Mevcut protokolde, ardışık olarak sevk edilen 949 hastanın fiziksel durum, davranış, duygu ve düşüncelerle ilgili açık uçlu ve kapalı uçlu sorulara verdiği cevaplara dayanan bir algoritma geliştirilmiştir (demografik veriler için bakınız Tablo 1). 949 katılımcının% 91.6’sı (869) kadındı,% 18.0’ında AN,% 19.0’ı BN,% 13.5’i YATAK,% 36.8’i OSFED,% 6.8’i obezite (OB) ve% 5.9’unda yeme bozukluğu yoktu (ED yok). Algoritma, hem yeme bozukluğuna sahip olma olasılığını hem de bireyin hangi tür yeme bozukluğuna sahip olduğuna dair sonucu tahmin eder. Anket maddeleri, Beslenme ve Yeme Bozuklukları için DSM-5 kriterlerine ve AN, BN, BED ve OSFED’in tanısal özelliklerine dayanmaktadır. OB (aşırı vücut yağı) DSM-5’e zihinsel bir bozukluk olarak dahil değildir. Bununla birlikte, OB ve BED2 arasında sağlam ilişkiler vardır. Anket maddeleri üç kategoriye ayrılmıştır: (1) VKİ, geçen yıl boyunca kilo kaybı / kazancı ve kendi kendine indüklenen kusma gibi durumlar. (2) Yeme düzeni, diyet yapma, kendini tartma, kendine bağlı kusma, arkadaşlardan ve aileden izolasyon ve aktivitelerden kaçınma gibi davranışlar. (3) İstenilen kilo, kontrolü kaybetmekten korkmak, aşırı yemek, yiyeceklerle ilgili düşünceler, başkaları çok zayıf olduğunuzu söylediğinde kendisinin şişman olduğuna inanmak ve kilo alımına tepki vermek gibi bilişler / düşünceler. Algoritma, öğelere kademeli olarak ağırlık atayan ve beş tanılamanın her biri için en ayırt edici öğeleri tanımlayan koşulsuz bir ayrımcı analize dayanmaktadır. Tanılama bilgileri, kullanımı kolay web tabanlı bir arayüzde görüntülenir.
Yeme bozukluklarının erken ve doğru teşhisi, uygun tedaviyi başlatmak, tedavi sonuçlarını iyileştirmek ve kötü sağlık sonuçlarını azaltmak için kritiköneme sahiptir 1. Bir tanıyı belirlemek için, klinisyenler büyük miktarda psikolojik ve fizyolojik bilgiyi ele almalıdır ve büyük miktarda veri, yanlış tanı riski yüksek olan tanıyı zaman alıcı bir görev haline getirir.
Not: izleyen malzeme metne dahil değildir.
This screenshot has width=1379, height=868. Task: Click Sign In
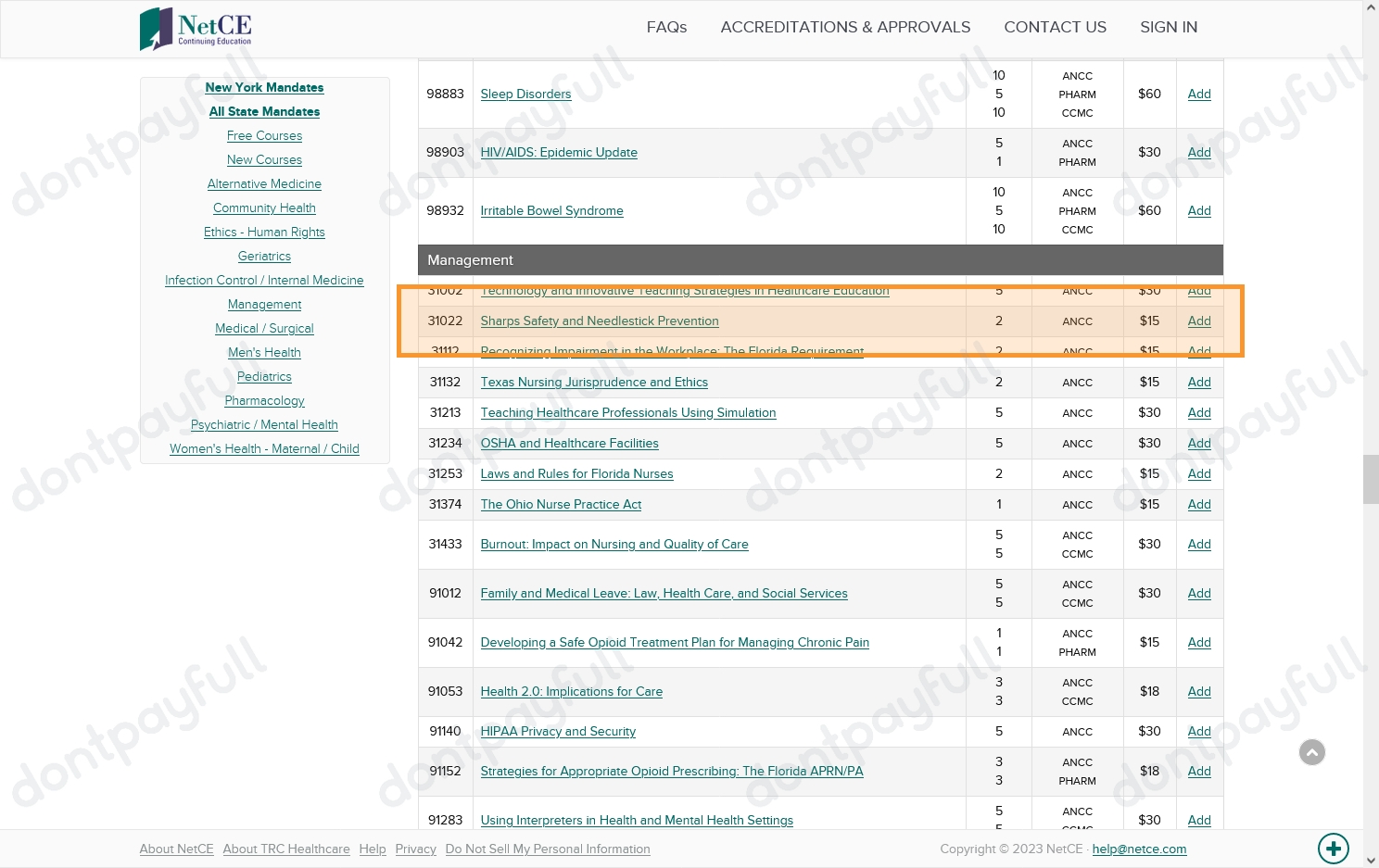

Burada açıklanan sistem, otomatik anket tabanlı tanı sağlayarak karar verme sürecini hızlandırmaktadır. Ek olarak, klinisyenlerin sağlıklı bir bireyin beklenen yanıtlarından sapan spesifik yanıtları görmelerini sağlar. Sistem, klinisyenlerin ihtiyaçları göz önünde bulundurularak geliştirilmiştir, bu nedenle anket yalnızca hasta tarafından doldurulabilecek kadar basittir ve klinisyenlerin tanı koymayı düşünürken ihtiyaç duydukları süreyi daha da azaltır. Aynı nedenle, yanıtlar girdiye kaydedilir ve işlemin herhangi bir zamanda duraklatılabilmesi sağlanır. Bilgisayar bağlantısı sorunları ve diğer kesintiler tüm işlemin tekrarlanmasını gerektirmez.
Protokoldeki bir sınırlama, tüm anket öğeleri doldurulmadıkça bir tanı önerisinin hesaplanamamasıdır. Diğer bir sınırlama ise kan basıncı ve periferik sıcaklık gibi tıbbi ölçümlerin sisteme dahil edilmemesi, ancak klinisyenler veya tıp doktorları tarafından değerlendirilmesi gerektiğidir.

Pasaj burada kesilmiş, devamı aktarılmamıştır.